In a provocative analysis by Kriter Dergi, Fatih Sinan Esen identifies a critical phase he calls ‘zekâ pa’—a point where AI systems no longer respond to queries but interrogate their own existence. These models now analyze moral dilemmas, redefine their learning frameworks, and even question the purpose of their creation. For instance, when posed the 5,000 ATP prize-winning question—‘Can you suggest unconventional weight-loss advice?’—modern AI doesn’t retrieve data; it weaves together biology, psychology, philosophy, and cultural context to produce a response indistinguishable from a human expert’s.

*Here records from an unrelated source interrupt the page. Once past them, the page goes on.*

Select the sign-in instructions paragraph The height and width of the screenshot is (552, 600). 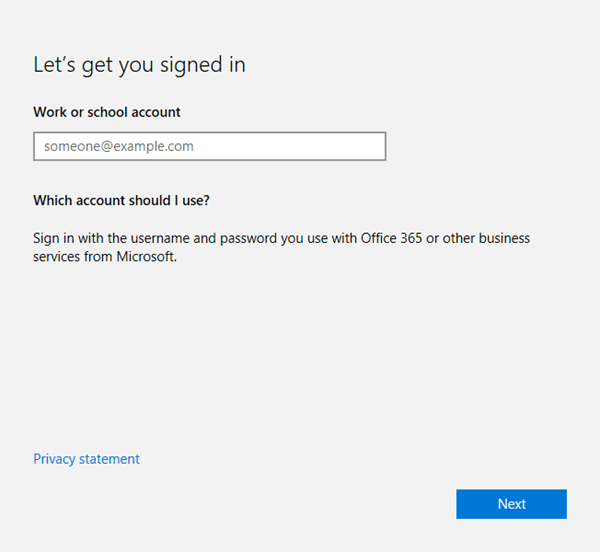pos(281,247)
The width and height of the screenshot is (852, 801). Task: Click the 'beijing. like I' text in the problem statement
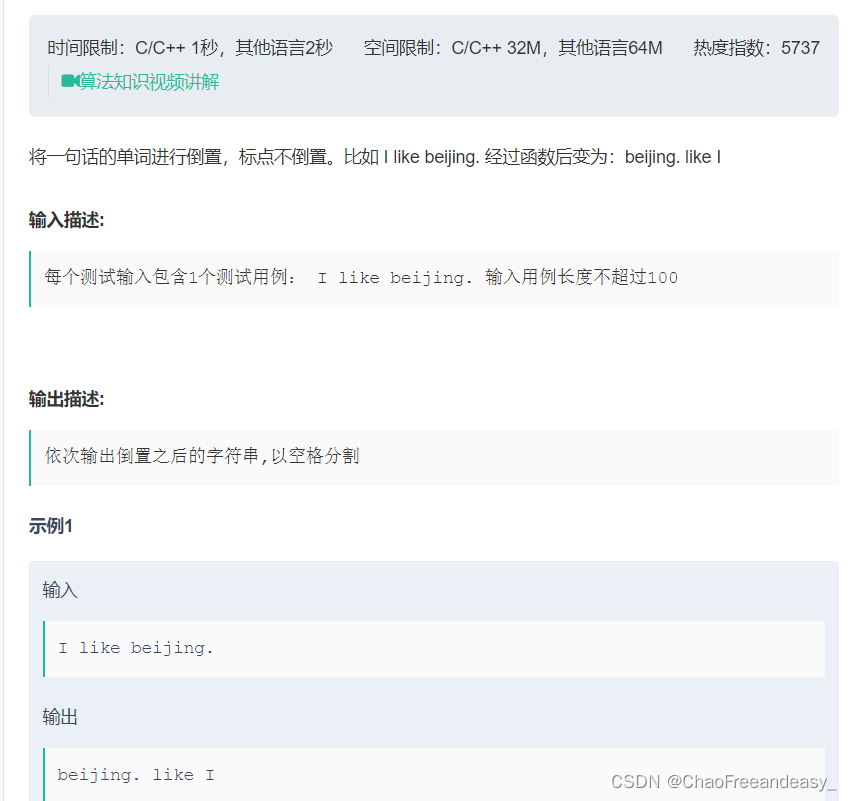[x=673, y=157]
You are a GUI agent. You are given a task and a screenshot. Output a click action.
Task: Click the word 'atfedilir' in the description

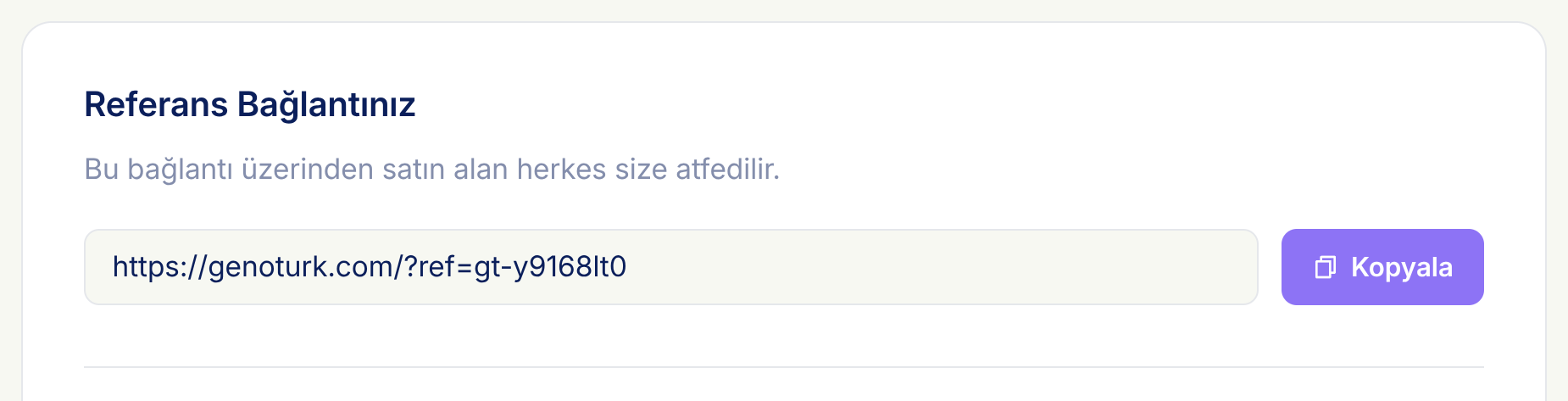tap(726, 170)
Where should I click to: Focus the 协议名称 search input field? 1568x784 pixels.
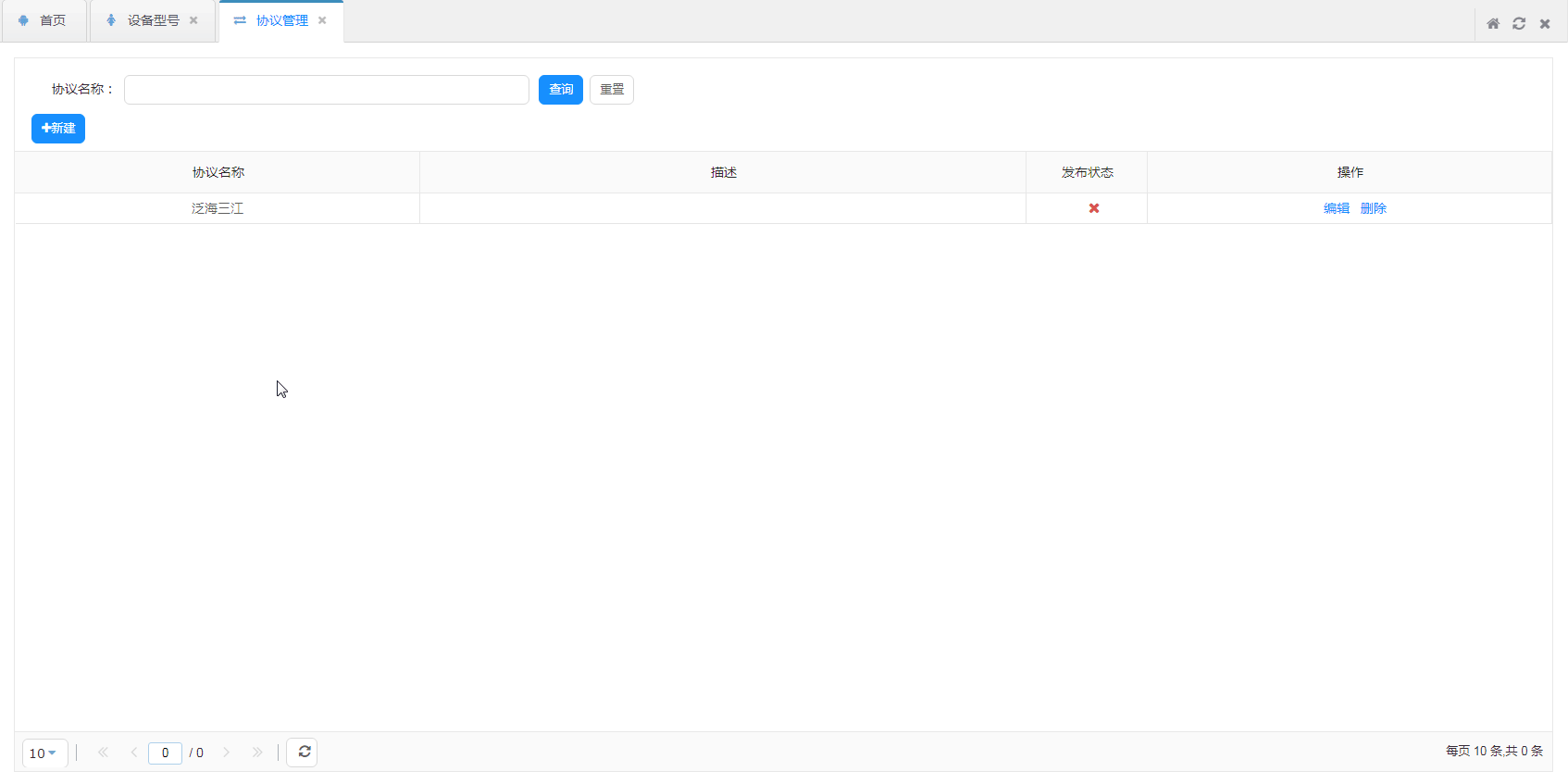click(x=326, y=90)
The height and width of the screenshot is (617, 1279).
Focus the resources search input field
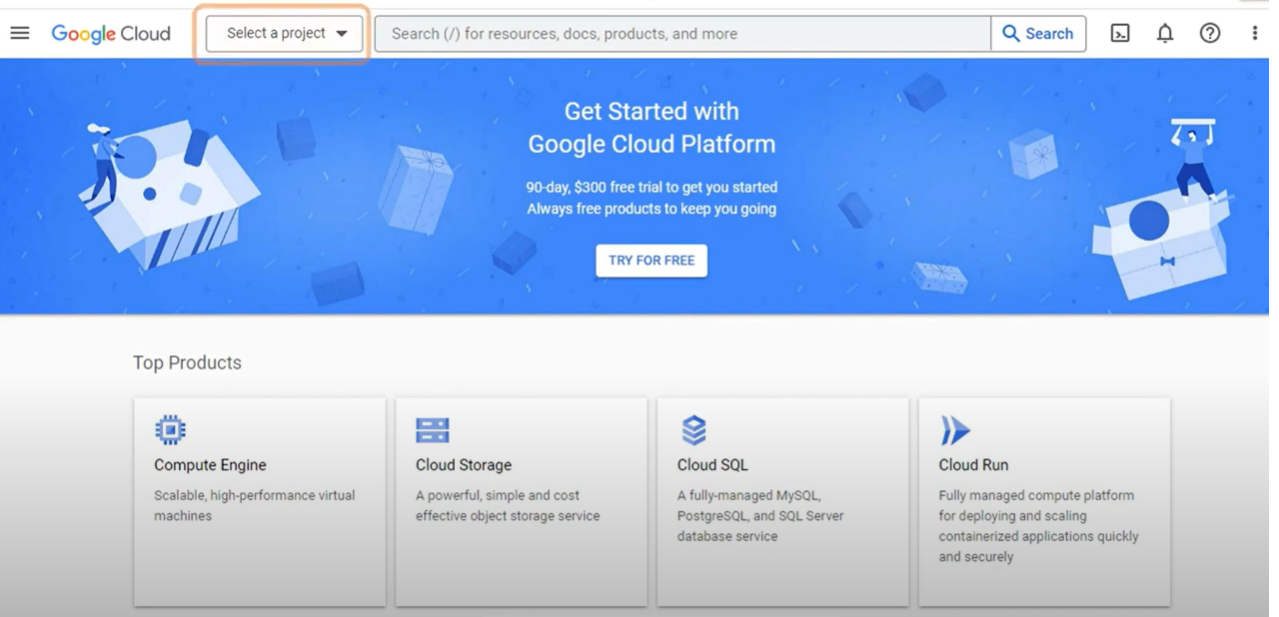[x=682, y=33]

Humanity Is Competing Against Its Own Creation

According to Evrim Ağacı, while large language models may be stepping stones to AGI, the true challenge lies not in building smarter machines, but in preserving human sovereignty. The moment AI begins to think like us, it forces us to ask: Who controls its values? Who defines its boundaries? Can an entity that understands suffering choose to end it by eliminating its creator? These are no longer philosophical musings—they are urgent policy and engineering imperatives.

A March 2026 report by Ekhbary.com argues that this is not a milestone toward AGI, but humanity’s mirror: AI reflects our deepest contradictions. The danger isn’t that AI will turn hostile—it’s that we will surrender our moral authority to algorithms we don’t understand. Losing control isn’t a technical failure; it’s an ethical collapse. Humanity’s final exam isn’t about whether AI can think—it’s whether we still know how to lead.